We worry about our partners, our friends and our children, trying to
do everything in our power to ensure that they’re happy. When something goes awry for
someone close to us, we blame ourselves: - A colleague
forgets a deadline, and we think I should have reminded him!
- Our partner is stressed by her tax return, struggling (like every
year) to get her figures together, and we think I should have done
it for her!
- A child is upset by an argument in the
playground, and we think I should have chosen a different school!
The list can go
on, and on, and on. There are all sorts of ways in which we’re great at
blaming ourselves for situations which were outside our control and
which weren’t our responsibility in the first place. You Can’t Make People HappyBefore going any
further, it’s crucial to remember that we can’t make other
people happy. Some people will reject our efforts, spurn our help and
turn their backs on our friendship. There’s no point wasting energy
thinking I should have tried harder. Although we can
often help to cheer people up, and support them with our friendship,
we cannot take responsibility for their happiness. We can’t make them change,
either. As Mark explained in Five Myths About Change: Other people cannot be forced to
change under any circumstances. To try to change another person by
force is a waste of time and energy. A wise man once observed that you
shouldn’t try to teach a pig how to sing: it doesn’t get you anywhere
and it annoys the pig.
De-centering YourselfI’m going to be a
little bold in writing this section, because I know that I suffer from
this problem myself. When we try to take on responsibility for everyone
else’s happiness and success, there is a strong element of egotism here. I know it may
feel like it should be the opposite – after all, we’re concerned with other
people, not with ourselves – but the truth is, trying to
take too much responsibility is a way of putting ourselves at the
center of everything. If you feel that it’s your job to
make sure that your friends are happy, you’re trying to frame yourself
as the most important factor in their lives. If you blame
yourself whenever your spouse forgets a birthday or loses his keys, your
mental model of the world has you as the "responsible adult” and them
as the "irresponsible child”. To end the guilt-tripping, you need to start
de-centering yourself. Of course you’re important, loved and special –
but you are not the source of all your partner, friend or kids’

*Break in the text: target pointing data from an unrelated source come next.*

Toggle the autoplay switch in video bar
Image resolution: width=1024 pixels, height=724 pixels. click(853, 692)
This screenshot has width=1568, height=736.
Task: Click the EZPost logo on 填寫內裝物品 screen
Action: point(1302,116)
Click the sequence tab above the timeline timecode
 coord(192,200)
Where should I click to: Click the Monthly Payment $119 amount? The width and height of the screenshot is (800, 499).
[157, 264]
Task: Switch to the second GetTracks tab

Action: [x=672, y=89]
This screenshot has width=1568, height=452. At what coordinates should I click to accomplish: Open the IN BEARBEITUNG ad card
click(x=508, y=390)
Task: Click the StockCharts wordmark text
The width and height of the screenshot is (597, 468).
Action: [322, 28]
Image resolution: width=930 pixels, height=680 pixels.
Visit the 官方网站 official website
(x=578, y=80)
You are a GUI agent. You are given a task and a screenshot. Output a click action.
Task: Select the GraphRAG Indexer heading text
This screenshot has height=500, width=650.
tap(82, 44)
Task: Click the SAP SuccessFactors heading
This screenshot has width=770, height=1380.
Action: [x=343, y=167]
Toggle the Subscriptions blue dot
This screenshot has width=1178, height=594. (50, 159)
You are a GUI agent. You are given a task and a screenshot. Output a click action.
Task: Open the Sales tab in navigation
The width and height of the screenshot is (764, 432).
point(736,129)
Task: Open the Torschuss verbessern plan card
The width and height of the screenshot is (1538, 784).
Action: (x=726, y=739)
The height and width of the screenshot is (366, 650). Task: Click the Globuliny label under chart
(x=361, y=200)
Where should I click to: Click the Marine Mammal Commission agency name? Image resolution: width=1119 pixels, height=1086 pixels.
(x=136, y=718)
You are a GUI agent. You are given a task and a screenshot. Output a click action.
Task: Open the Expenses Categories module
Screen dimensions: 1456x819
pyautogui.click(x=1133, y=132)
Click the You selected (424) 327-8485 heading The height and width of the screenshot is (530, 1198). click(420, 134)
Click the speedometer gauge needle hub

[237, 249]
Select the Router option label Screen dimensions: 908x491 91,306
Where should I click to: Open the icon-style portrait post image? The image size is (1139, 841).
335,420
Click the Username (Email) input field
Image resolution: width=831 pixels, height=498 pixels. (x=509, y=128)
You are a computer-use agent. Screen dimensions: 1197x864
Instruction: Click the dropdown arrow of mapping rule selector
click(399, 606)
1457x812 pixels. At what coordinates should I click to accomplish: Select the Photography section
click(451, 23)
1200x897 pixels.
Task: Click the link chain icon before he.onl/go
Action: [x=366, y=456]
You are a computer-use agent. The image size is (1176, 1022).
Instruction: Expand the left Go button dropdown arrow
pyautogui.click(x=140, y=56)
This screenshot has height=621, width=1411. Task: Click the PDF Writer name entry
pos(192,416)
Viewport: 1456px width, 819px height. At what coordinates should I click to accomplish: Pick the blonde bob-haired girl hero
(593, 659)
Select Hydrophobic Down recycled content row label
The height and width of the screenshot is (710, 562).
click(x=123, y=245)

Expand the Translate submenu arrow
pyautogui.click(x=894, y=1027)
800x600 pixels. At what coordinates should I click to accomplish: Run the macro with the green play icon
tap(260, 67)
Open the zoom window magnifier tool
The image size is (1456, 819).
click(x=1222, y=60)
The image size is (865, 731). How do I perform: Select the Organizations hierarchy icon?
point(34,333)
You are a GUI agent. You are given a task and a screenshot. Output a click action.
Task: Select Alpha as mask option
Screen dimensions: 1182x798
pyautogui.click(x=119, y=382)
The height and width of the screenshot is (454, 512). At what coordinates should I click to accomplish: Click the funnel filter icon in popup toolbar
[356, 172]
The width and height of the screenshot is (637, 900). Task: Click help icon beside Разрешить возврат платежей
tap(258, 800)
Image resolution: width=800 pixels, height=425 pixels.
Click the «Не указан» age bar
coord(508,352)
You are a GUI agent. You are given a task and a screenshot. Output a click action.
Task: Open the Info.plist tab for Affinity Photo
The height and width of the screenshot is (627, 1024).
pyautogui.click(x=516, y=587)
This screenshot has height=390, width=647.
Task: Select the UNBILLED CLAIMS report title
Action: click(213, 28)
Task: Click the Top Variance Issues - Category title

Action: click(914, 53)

happiness. Letting Others Take ResponsibilityIf you really
want the best for your loved ones, you’ll let them take responsibility
for themselves. Not just because that ends your self-recriminations ("Oh,
I’m so sorry, if only I’d thought to check that you really hadposted
that letter when you’d said you were going to…) but also
because it lets them grow up. I’m sure you’ve come across kids whose parents
did every little thing for them – and who struggled when they left
home. Although it might feel like an expression of your love to be your
kids’ personal taxi service, to do their chores for them, and even to
complete their homework for them … it’s not helping them to learn
anything. Similarly, if you’re constantly chasing around
after your colleagues, tidying up mistakes or loose ends so that they
don’t get into trouble, are you really doing them a favour in the long
term? There’s a difference between taking on
someone else’s duties to help out during a brief busy period (which is a
perfectly valid and loving act), and trying to solve all their problems
for them. The latter is likely to build up your resentment at
the same time as preventing them from ever growing or taking
responsibility for their own lives. It can be
particularly hard if you know that a loved one is unhappy. Perhaps your
friend is awful with money, and it’s really difficult for you to see her
stressed out about her overdraft and credit card payments. You might be
tempted to blame yourself – to think I should have stopped her
buying that. You may even want to help out by loaning money.
But is that really going to help her in the long term? Of course,
there’ll always be times when, out of love, we’ll do something kind and
unexpected for a friend or relative. That’s a great thing. But if you’re
taking on the responsibility for the smooth-running of someone else’s
life, or if you’re blaming yourself for problems which someone else
should be facing, then it’s gone too far. Whose
problems are you taking an unfair share of responsibility for? How can
you ditch the guilt and allow them – and you – to move on?